* _TRY IT_
Copy the records word for word, beginning with the line that contains "What do you see at coordinates (24, 780)" and continuing through the line that contains "This screenshot has height=1281, width=866.", including both of those lines.

* _RECORDS FOR THIS TASK_
__________________________________________________

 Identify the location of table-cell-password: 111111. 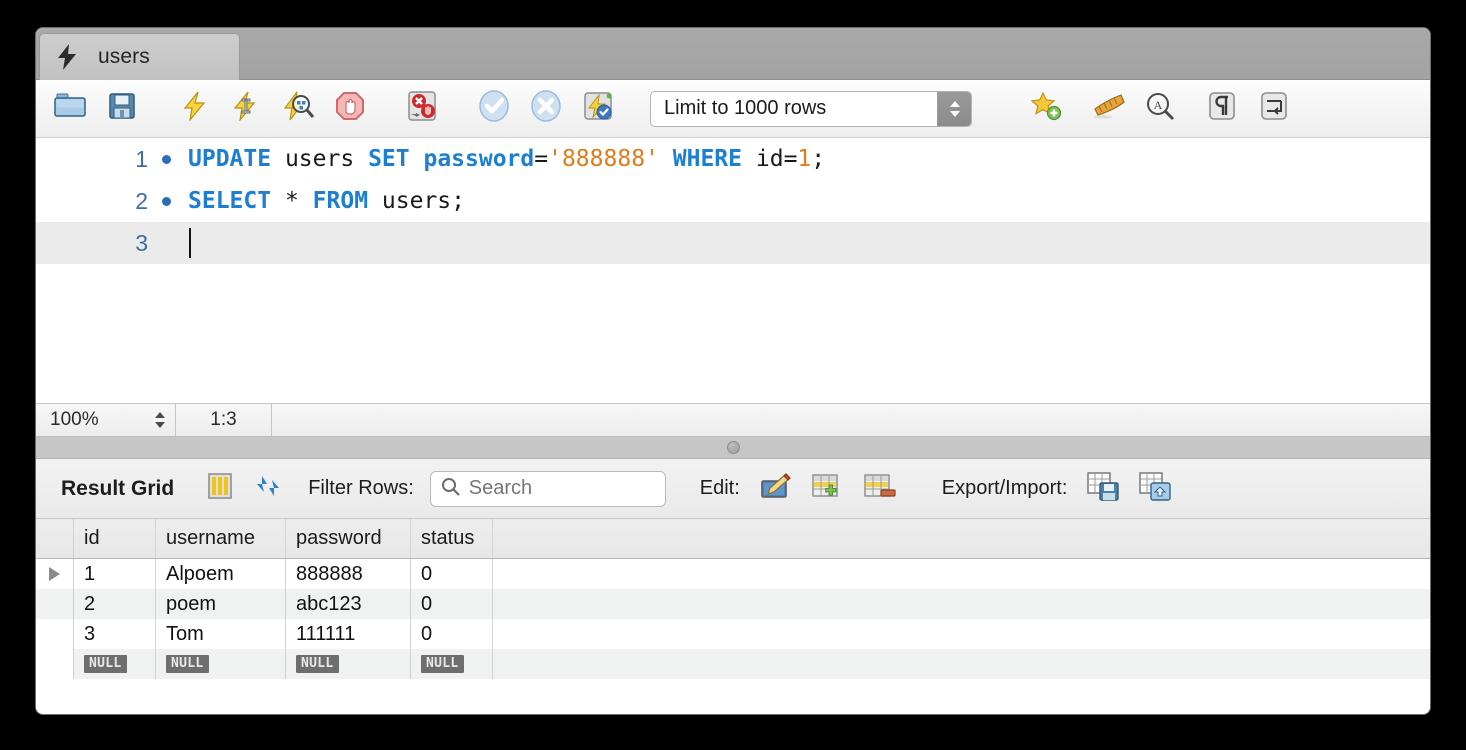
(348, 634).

__________________________________________________

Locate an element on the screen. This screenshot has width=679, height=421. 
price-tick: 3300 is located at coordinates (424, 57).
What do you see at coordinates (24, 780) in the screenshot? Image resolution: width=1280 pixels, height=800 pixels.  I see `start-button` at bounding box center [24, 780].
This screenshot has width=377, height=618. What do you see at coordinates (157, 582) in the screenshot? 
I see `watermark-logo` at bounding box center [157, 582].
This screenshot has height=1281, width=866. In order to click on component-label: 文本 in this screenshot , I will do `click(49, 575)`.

__________________________________________________

* _TASK RESPONSE_
What do you see at coordinates (24, 780) in the screenshot? Image resolution: width=1280 pixels, height=800 pixels.  I see `start-button` at bounding box center [24, 780].
This screenshot has width=377, height=618. What do you see at coordinates (157, 582) in the screenshot? 
I see `watermark-logo` at bounding box center [157, 582].
This screenshot has height=1281, width=866. In order to click on component-label: 文本 in this screenshot , I will do `click(49, 575)`.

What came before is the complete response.